I know this is shocking, but Dave and I got to go to the movies this week. Twice, and they weren’t animated. There was singing, but not singing animals. Or even talking animals.
There were talking Hobbits.
I love my husband very much, so I sat through three hours of dwarfs, hobbits and elves. Again. Because the first nine hours of Lord of the Rings wasn’t nearly enough.
Hobbits and their hairy, deformed feet freak me out, and I will never think of Dr. Watson quite the same again.
For all the epic-ness of it, there really isn’t much plot. It’s the same thing every time. A bunch of shaggy, misfit creatures go on a journey to somewhere, but keep getting delayed by other shaggy, misfit creatures who want to kill them. This scenario plays out about twice every hour for three very long hours.
And what a lengthy journey it is. The book is only about 300 pages, yet director Peter Jackson stretched it into three, three-hour movies.
I could probably read the book in less time than that. Not that I plan on doing so.
I bet Peter Jackson bores people at parties with long-winded stories that contain too much exposition and too many unnecessary details.
I mentioned singing, and there was singing in The Hobbit. Singing dwarfs. The vocal stylings of the dwarfs weren’t bad. Especially compared to the other vocals we heard at the movie theater this week.
Christmas Day Dave and I saw Les Miserables.
Les Miz is a BIG Broadway musical with a BIG score and BIG Lyrics and a BIG set and a BIG cast.
I saw the show live in Chicago in the early 90′s when Les Miz hysteria was at an all time high. The actors belted out the songs, and the orchestra music soared through the theater. Even in such a large auditorium there’s an intimacy that comes from being in the same room with the actors. By the end we all wanted to stand on our feet, sing along to Do You Hear the People Sing and join the French Revolution.
By the end of this most recent movie version of Les Miz all I wanted to do was unhear Russell Crowe’s miserable solos.
In the opening scene it’s painfully obvious that Crowe and even Hugh Jackman, who has Broadway experience, weren’t up to the challenge of Les Miz’s book. I found myself wondering why they didn’t cast Nicole Kidman as Fantine, and round out the trifecta of Australian actors who can’t sing?
OK. This is turning into a serious movie review. I feel very seriously about Les Miz because I love it. Almost as much as I love my husband who I’ve now sat through 12 hours of Middle-earth angst with.
Ann Hathaway fared a little better, but the entire movie suffers from a size problem. A BIG show written for a BIG stage so that folks even in the nosebleed section can enjoy it doesn’t translate well to the small screen. There were close-ups when there should have been sweeping long shots. There were songs whispered softly or half-spoken when they should have been sung with force and passion. Of course the whispering and the speaking were to cover up the fact that Crowe, Jackman and Hathaway couldn’t reach some of those notes even if they were standing on a 12 foot ladder.

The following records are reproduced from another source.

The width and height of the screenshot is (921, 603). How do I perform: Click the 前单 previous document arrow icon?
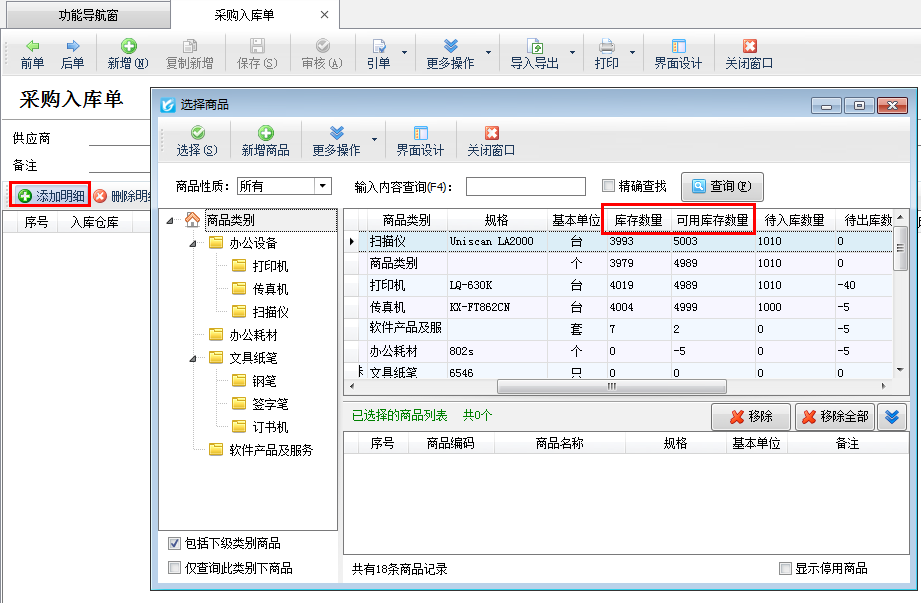click(32, 46)
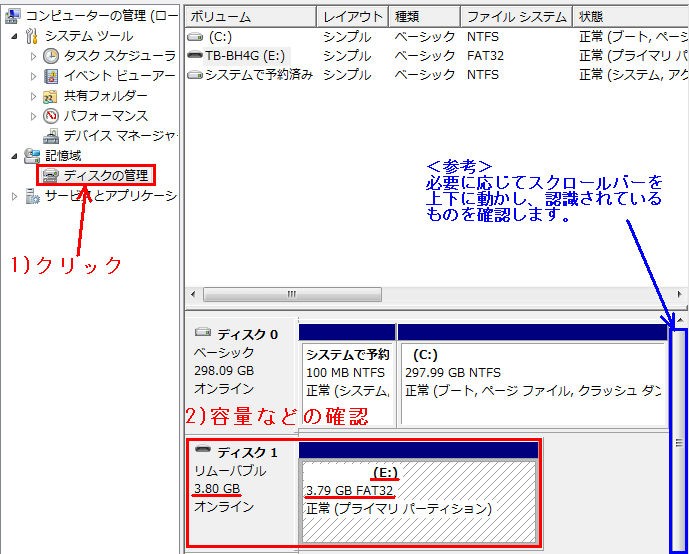Click the TB-BH4G (E:) removable drive icon
689x554 pixels.
[x=195, y=56]
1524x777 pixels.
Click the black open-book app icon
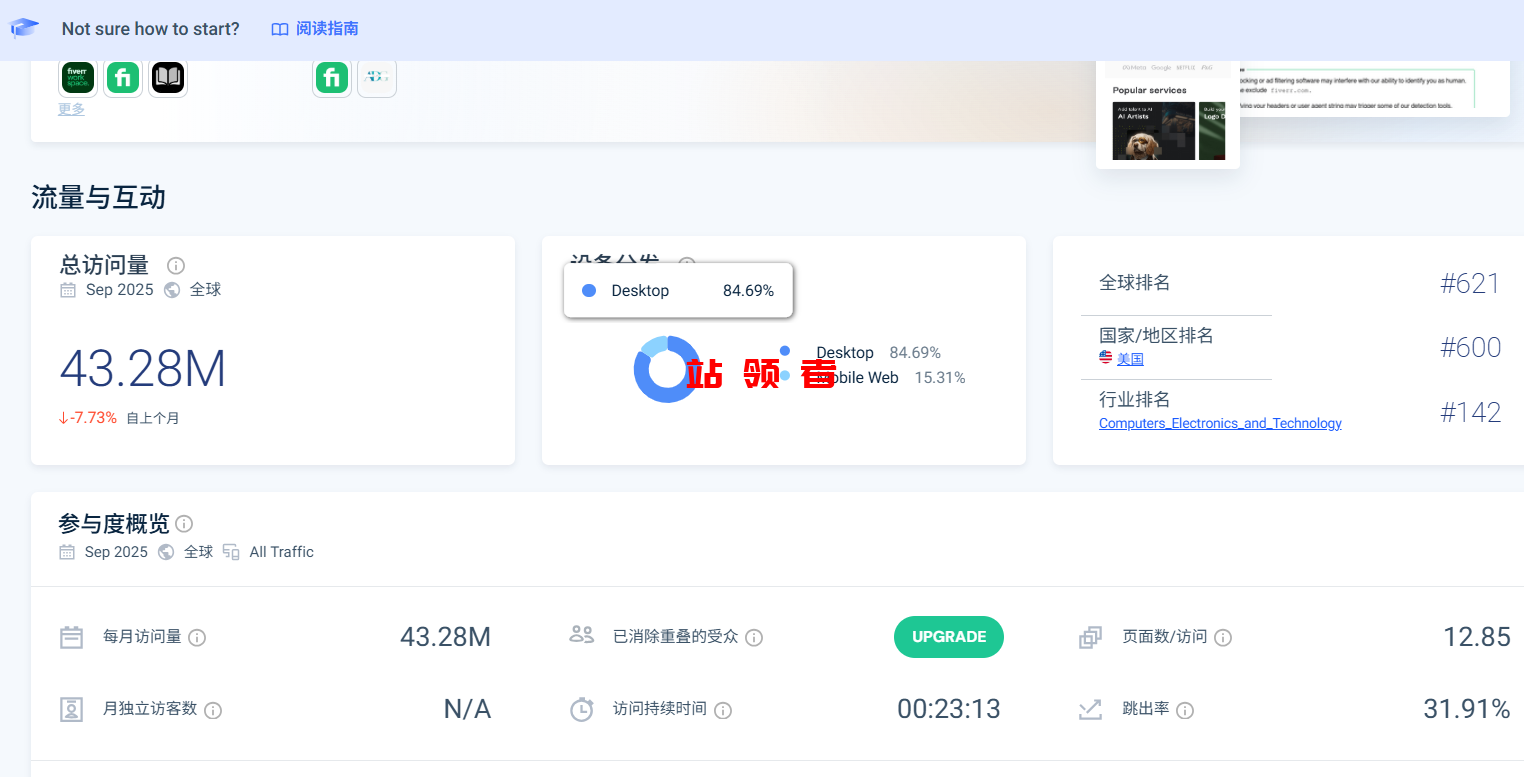click(168, 78)

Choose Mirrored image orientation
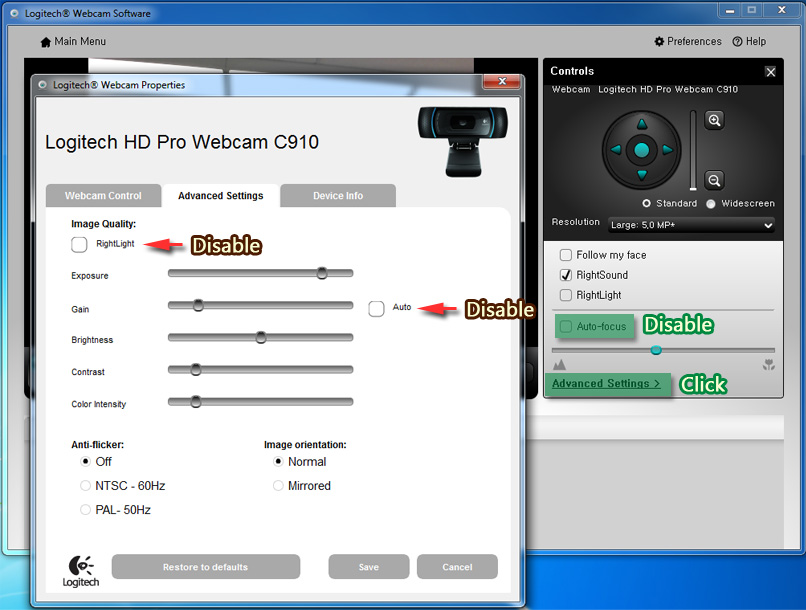279,486
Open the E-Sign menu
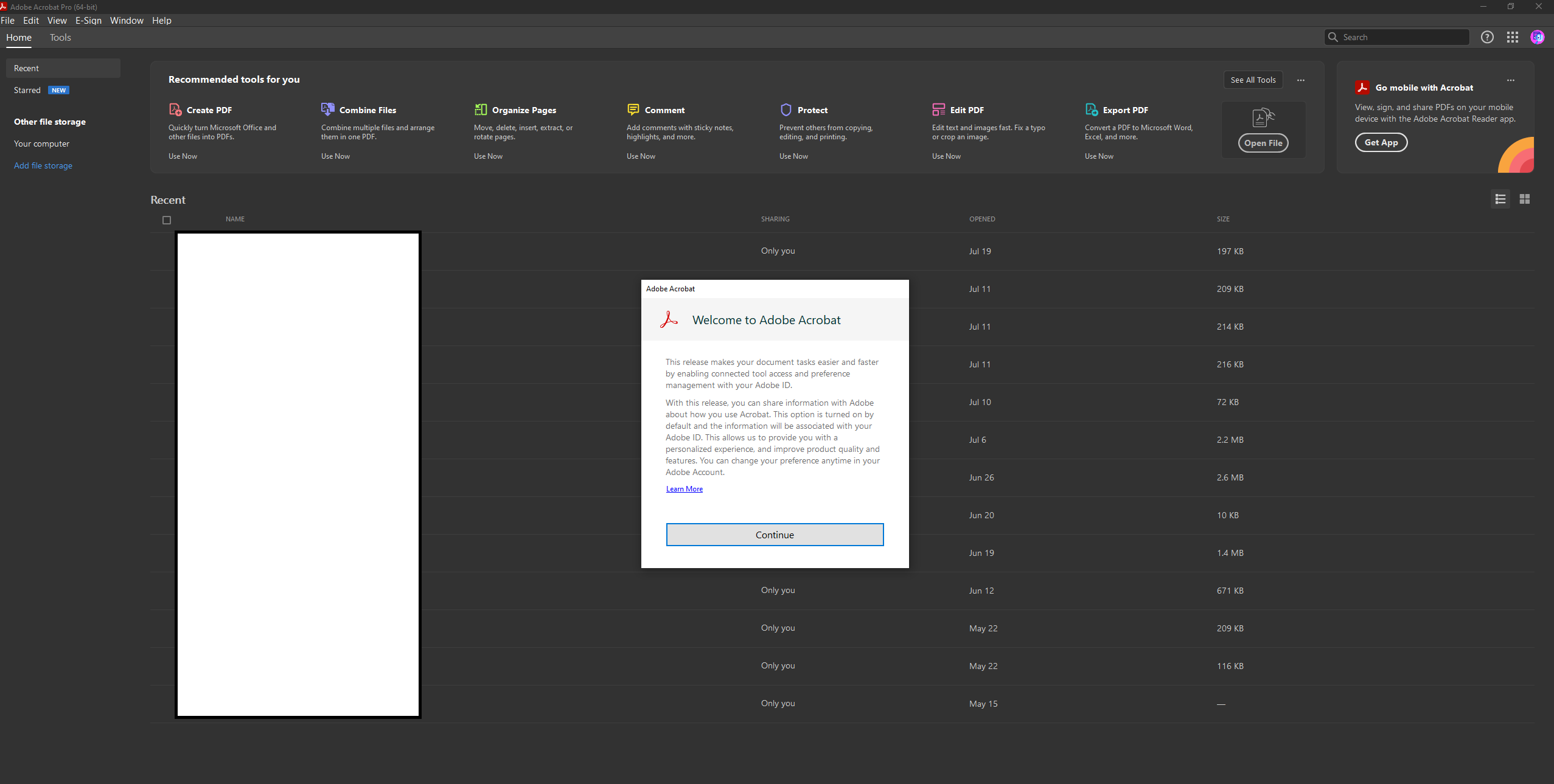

When we got to Bring Him Home, I just wanted to go home. When Crowe finally threw himself off that bridge, I was relieved. Not because Valjean was free, but because Crowe was done singing.
There were bright spots like Samantha Barks as a grown Eponine, Sacha Baron Cohen as Thénardier and Isabelle Allen as a young Cosette.
If you love Les Miz, see the movie just because you love Les Miz. You’ll still find parts to enjoy. If you’ve never seen Les Miz, definitely see the movie, because even bad singing can’t ruin the epic story and music.
But when Crowe starts in on Stars, it’s a good time to go for a popcorn re-fill.